I'm saying that it basically gets you the same effect as using extra stiff springs whilst actually allowing the suspension to recover camber as designed. And that too stiff is somewhat like over stiff springs, but only on the inside end, not allowing the inside tire to contact the ground well.

For instance, a car with little rear roll stiffness and massive front rollbars would actually lift the front wheel off the ground on exit acceleration, thus less overall grip on the front. Though from pure roll stiffness point of view it seems equivalent to using equivalently stiff springs, its is not so because the front suspension could still compress and recover camber. Anyway, with the inside tire of the ultra stiff swaybar end off the grond, the overall grip is actually less, as serious load sensitivity comes to play. A great example is RL high powered but raction challenged racing RWD that lift the front off on exit accleration. It actually results in less overall grip as the car is practically a tricycle in this state, but it might be somewhat desirable due to the car's naturally tail happy nature as it induces understeer.

Yes, if both ends have equivalent roll stiffnesses, then the net effect on steady state is less weight shift for a given lateral acceleration, but during the initial turn in phase the overly stiff inside end could actually lift off the ground like over stiff springs would.
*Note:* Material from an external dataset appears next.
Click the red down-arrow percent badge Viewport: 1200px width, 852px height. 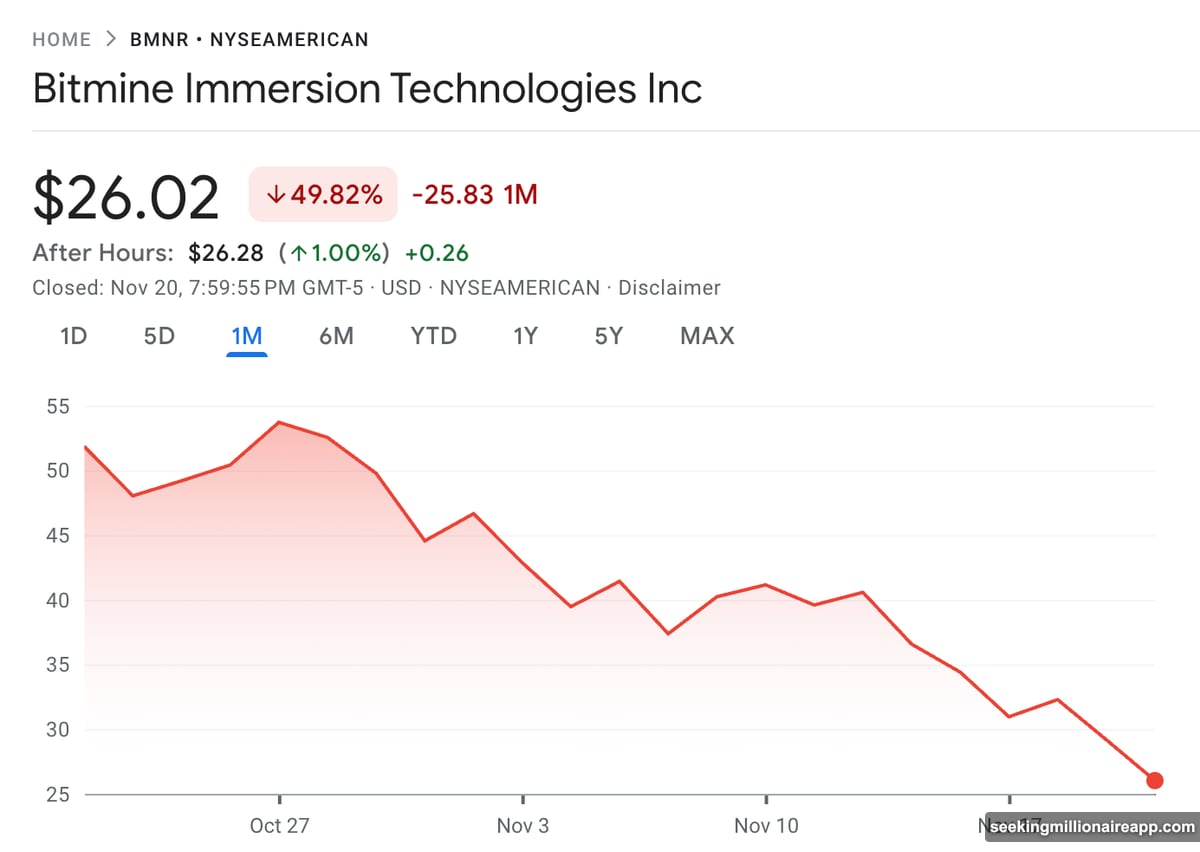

This actually happens quite a bit IRL with cars running SSBS (soft springs BIG swaybar) setups.

Hope this clears up the confusion.
Quote from Jamexing :Hope this clears up the confusion.

Sorry to say, but both of your posts have to be the most long winded descriptions of antiroll bars I've ever seen, and tbh if I didn't know what antiroll bars looked like I'd be expecting to see something out of a 50s sci-fi b-movie attached to a car going by that description. :P

On (what I think is) your second posts point: wouldn't that be more crucial in LFS if compression damping was adjustable?
Quote from xaotik :Sorry to say, but both of your posts have to be the most long winded descriptions of antiroll bars I've ever seen, and tbh if I didn't know what antiroll bars looked like I'd be expecting to see something out of a 50s sci-fi b-movie attached to a car going by that description. :P

On (what I think is) your second posts point: wouldn't that be more crucial in LFS if compression damping was adjustable?

If compression damping was huge on both outside ends, you'll actually have a case where the outside refuses to compress quickly enough to accomodate for the lack on inside wheel droop.

IRl, ARBs are solid or hollow cylindircal bars and even blade shaped long pieces of metal that is attached to an attachement link on each end of teh suspension. When both wheels compress together and in sync, the ARBs generate no net effect, but when 2 sides move asyncronously, it acts to limit wheel droop.
#10 - Vain
@Bob's ARB comment:
Yes, that's surely right and I did think about it while writing that post. But you can't really do the ARBs before deciding on a ride height. So actually you'd have to guess ARBs, decide on ride height, check back on ARBs, and somewhere along the way fine-tune the dampers (which I like to do without ARBs, to see wether my dampers induce a neutral/oversteery/understeery behaviour).
As you said, the effect isn't too big, at least I suspect that. I only wanted to give a "Where do I start?"-guide, lesser than a "Do this!"-bible.

Vain
Jamexing - making antiroll bars 5000 times more complicated than they actually are.